Niedersachen klar Logo

Unentgeltliche Beförderung im öffentlichen Personenverkehr

Einen Anspruch auf unentgeltliche Beförderung im öffentlichen Personennahverkehr haben schwerbehinderte Menschen mit einem Grad der Behinderung (GdB) von mindestens 50, die in ihrer Bewegungsfähigkeit im Straßenverkehr erheblich beeinträchtigt (Merkzeichen G), blind (Merkzeichen Bl), hilflos (Merkzeichen H) oder gehörlos (Merkzeichen Gl ) und im Besitz eines Beiblattes mit einer Wertmarke sind.

Für die Wertmarken sind eine Eigenbeteiligung in Höhe von

91,00 Euro
für ein Jahr oder 46,- Euro für 1/2 Jahr zu entrichten.

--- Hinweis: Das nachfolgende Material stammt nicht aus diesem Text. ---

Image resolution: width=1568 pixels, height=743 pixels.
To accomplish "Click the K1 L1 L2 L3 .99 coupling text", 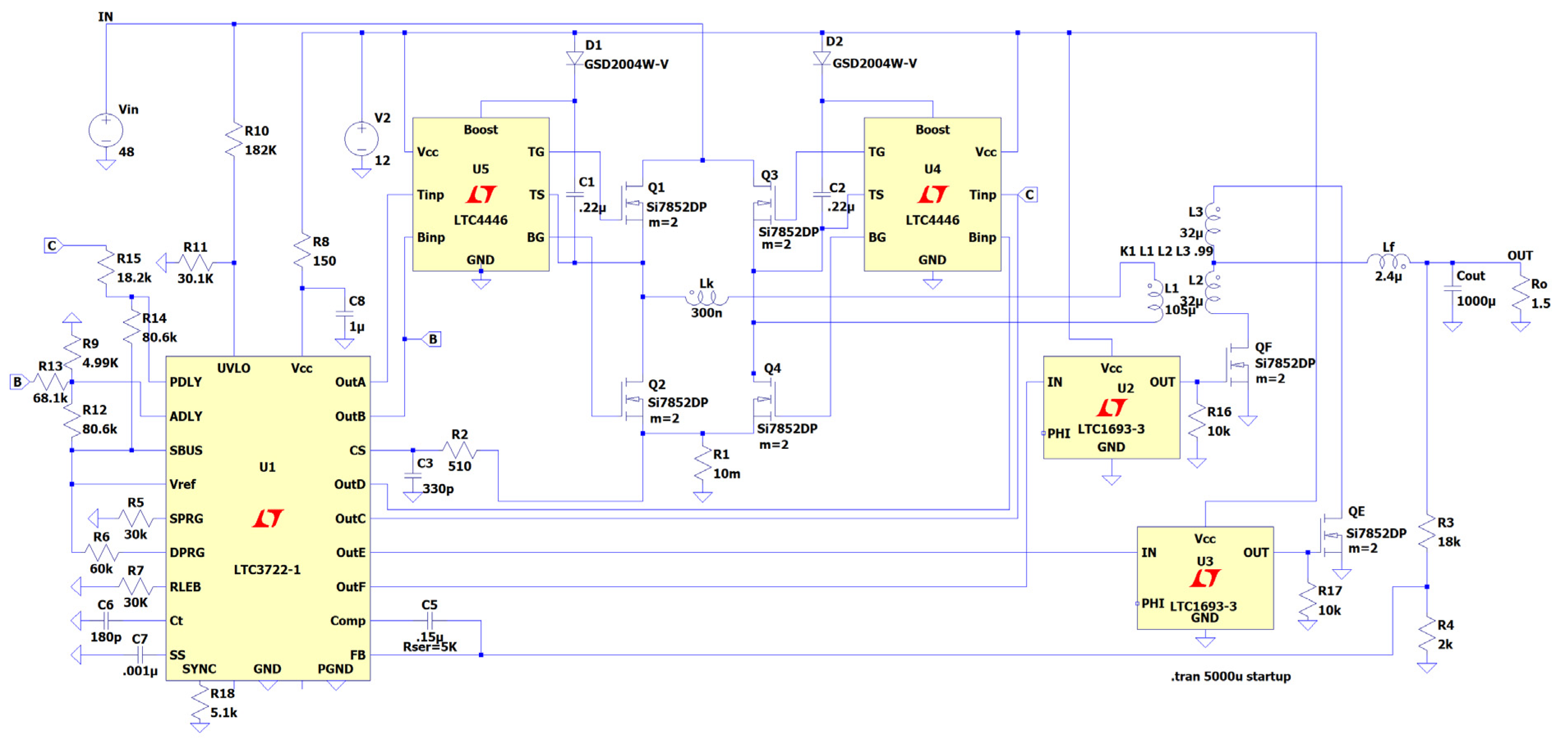I will click(1166, 251).
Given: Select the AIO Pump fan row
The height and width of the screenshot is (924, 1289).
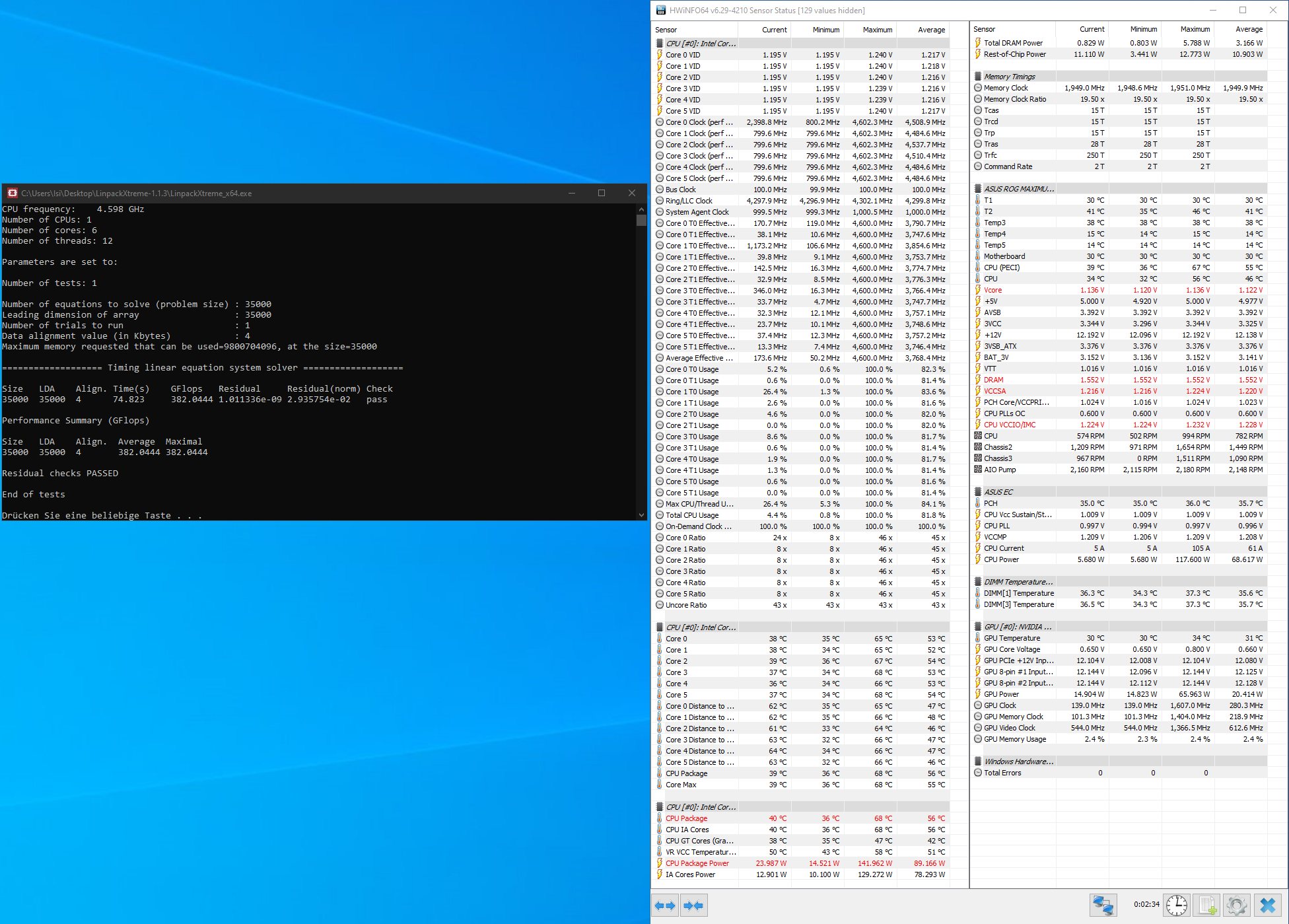Looking at the screenshot, I should click(x=1000, y=470).
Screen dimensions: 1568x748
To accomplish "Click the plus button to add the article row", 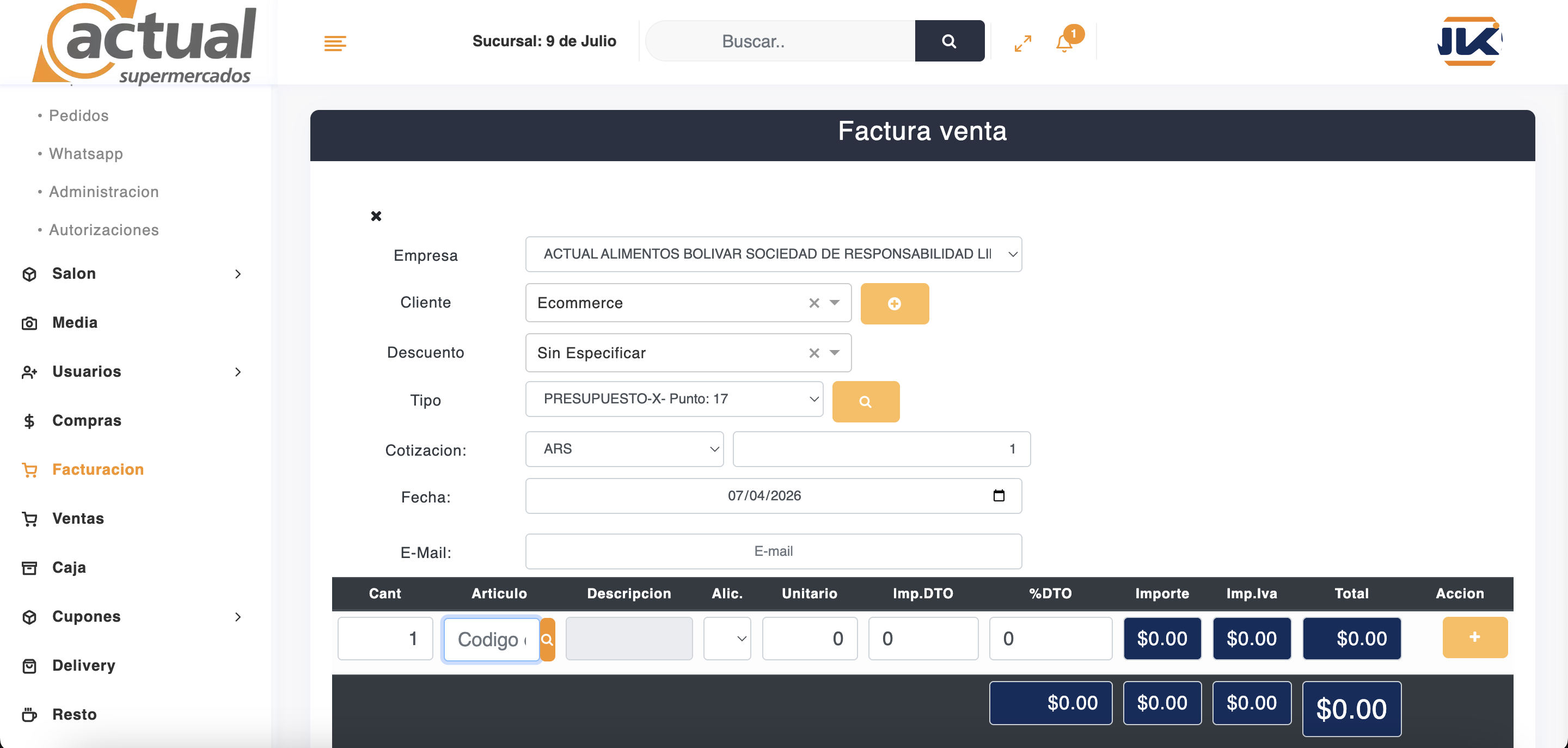I will tap(1474, 638).
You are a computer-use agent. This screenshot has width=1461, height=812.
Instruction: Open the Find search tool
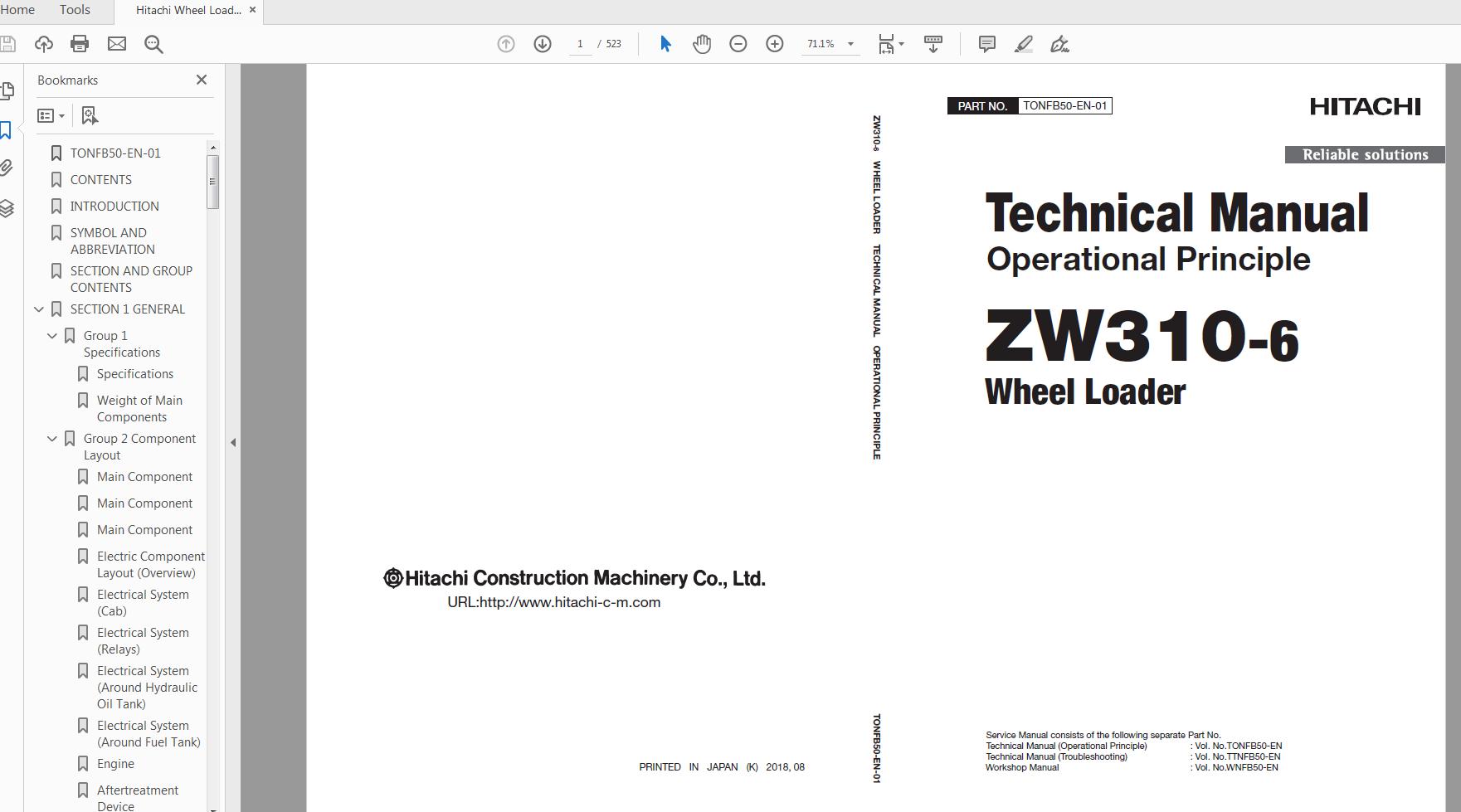(153, 44)
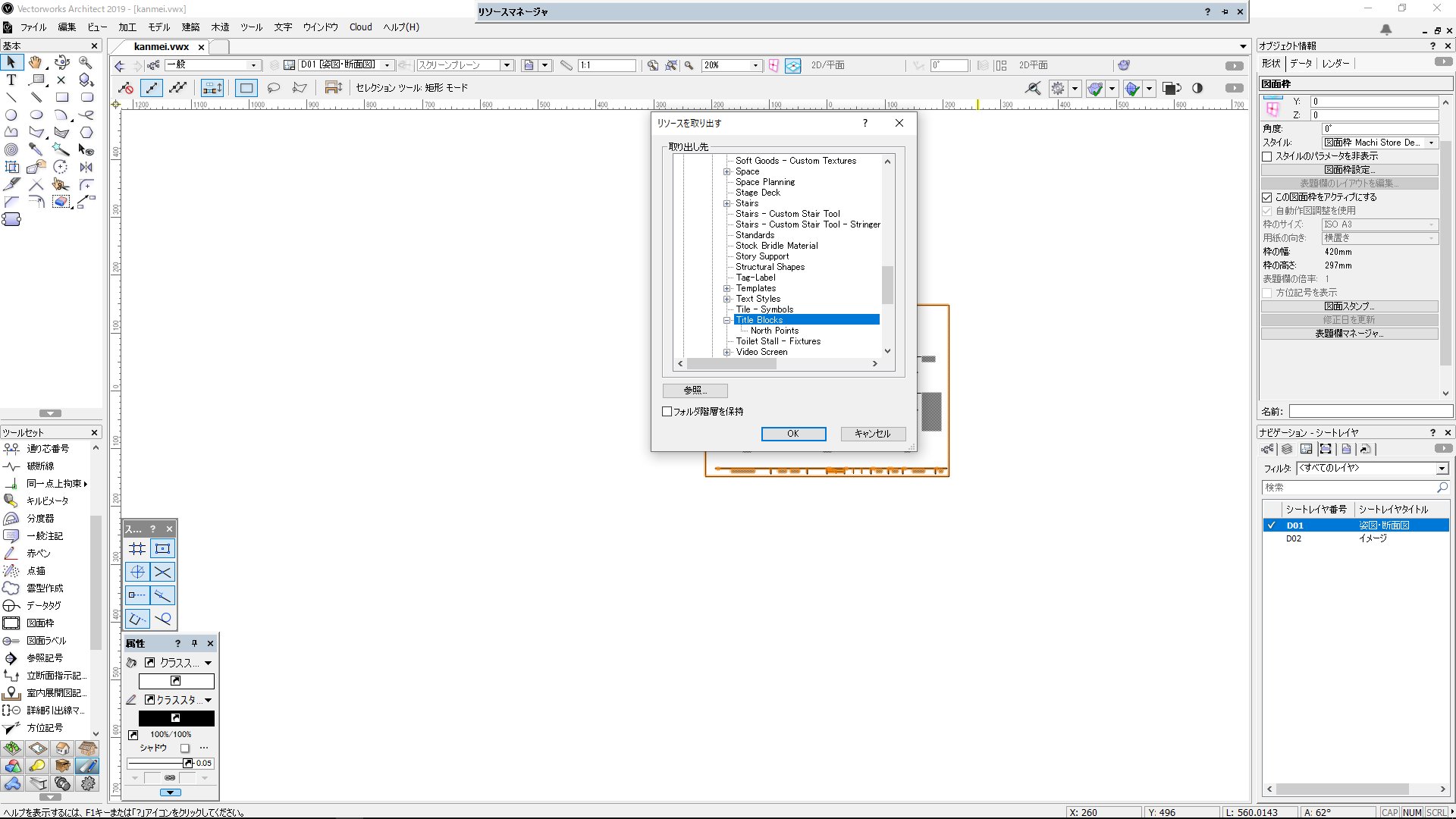Select the Rectangle tool in the Basic palette
Screen dimensions: 1456x819
tap(61, 97)
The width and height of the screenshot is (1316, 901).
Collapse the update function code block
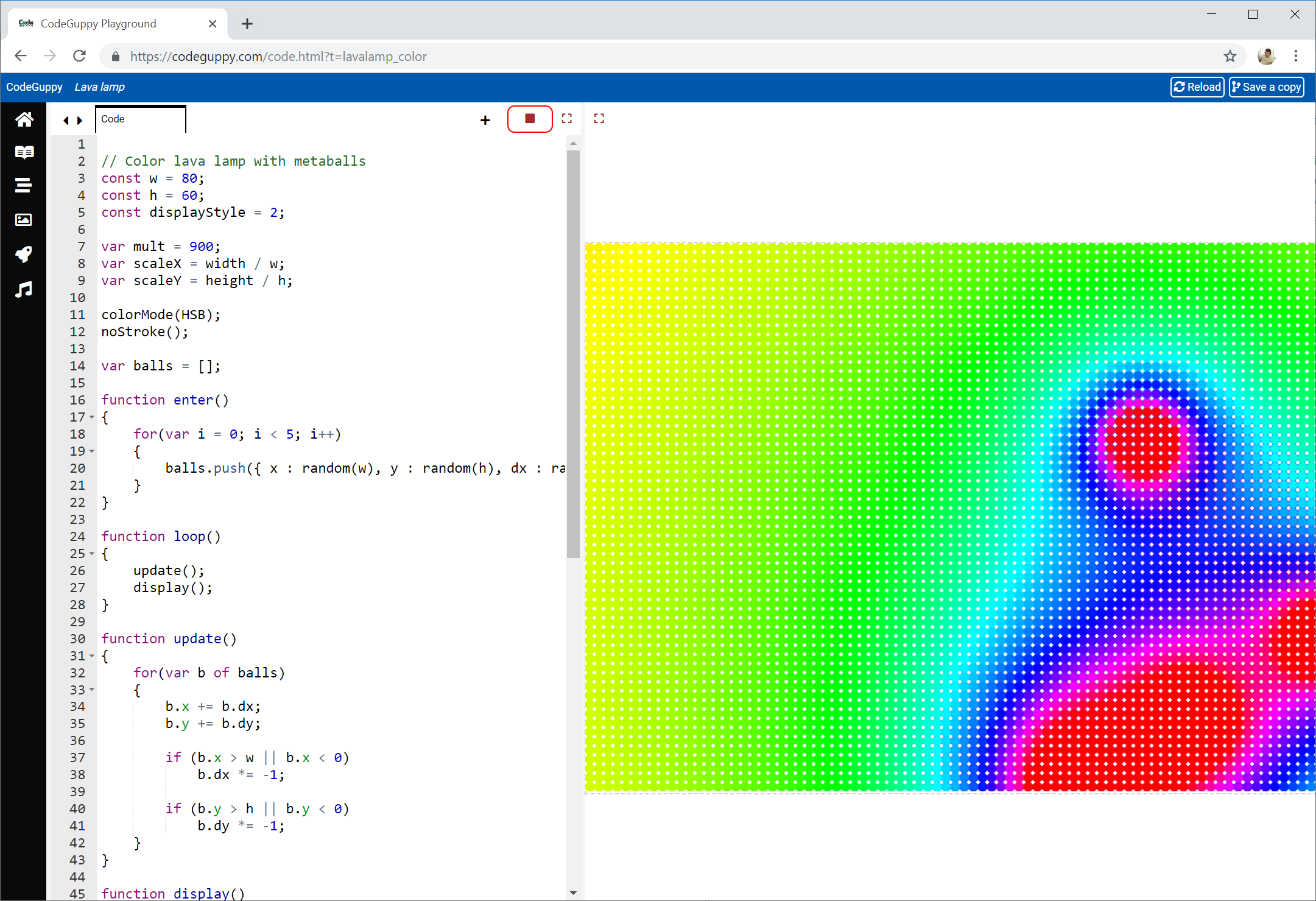(92, 655)
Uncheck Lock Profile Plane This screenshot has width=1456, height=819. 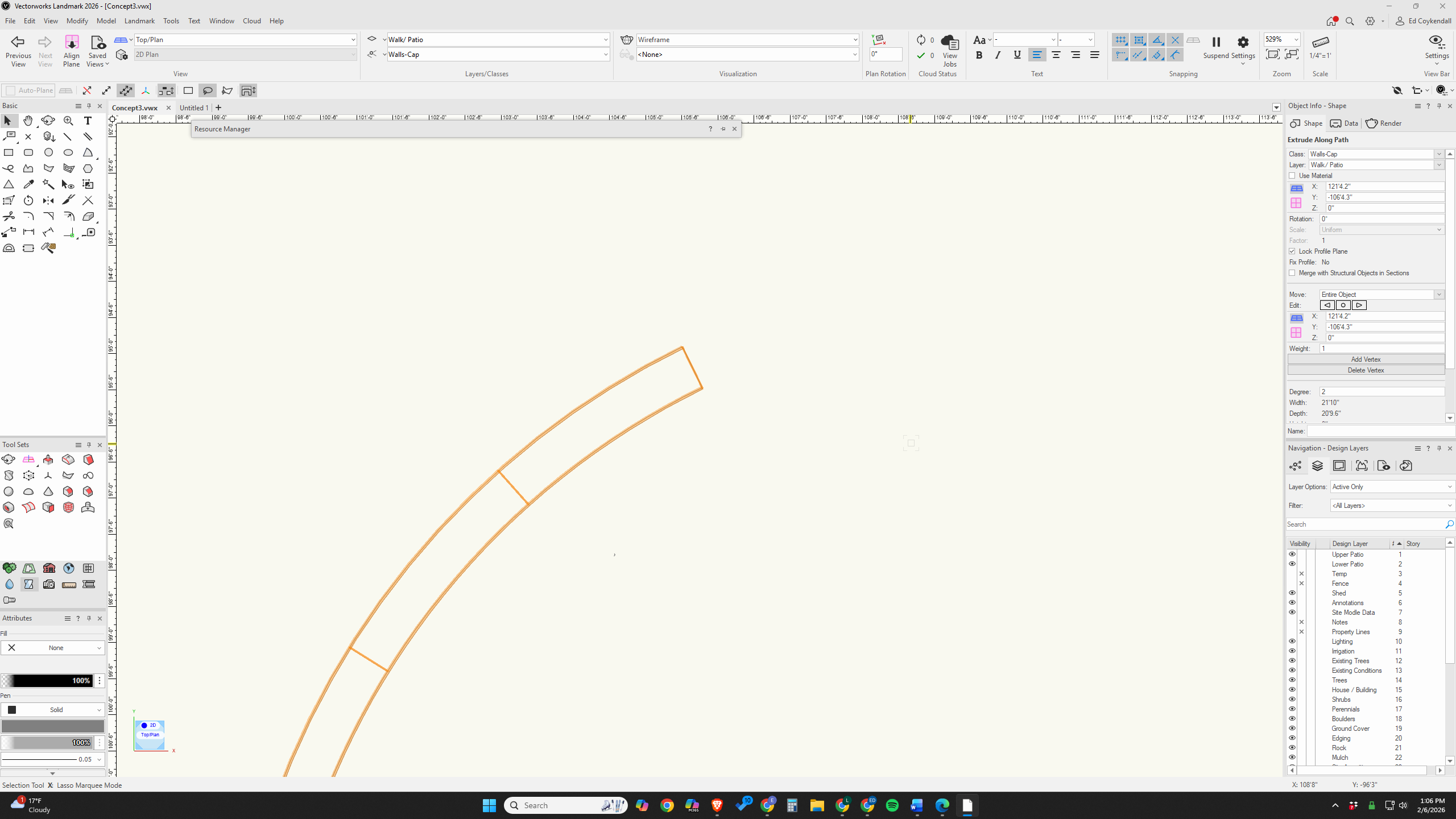[1292, 251]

Von dieser Eigenbeteiligung befreit sind Menschen bei denen die Merkzeichen "Bl" (Blind) und/oder "H" (Hilflos) festgestellt wurden, sowie schwerbehinderte Menschen, die eine der folgenden Leistungen beziehen

  • Leistungen zur Sicherung des Lebensunterhaltes nach dem Zweiten Buch Sozialgesetzbuch (Grundsicherung für Arbeitssuchende) oder
  • Leistungen nach dem Dritten und Vierten Kapitel des Zwölften Buches Sozialgesetzbuch (Sozialhilfe) oder
  • Leistungen nach dem Achten Buch Sozialgesetzbuch (Kinder- und Jugendhilfe) oder
  • Leistungen nach den §§ 27a und 27d des Bundesversorgungsgesetzes
  • Ferner sind unter bestimmten Voraussetzungen Schwerkriegsbeschädigte, Versorgungsberechtigte (VB) und Entschädigungsberechtigte (EB) unentgeltlich zu befördern.

Im Nah- und Fernverkehr wird eine Begleitperson unentgeltlich (ohne Eigenbeteiligung) befördert, wenn die Notwendigkeit ständiger Begleitung (Merkzeichen B) im Ausweis bescheinigt ist.

Auskünfte erteilen die Außenstellen des Landesamtes für Soziales, Jugend und Familie.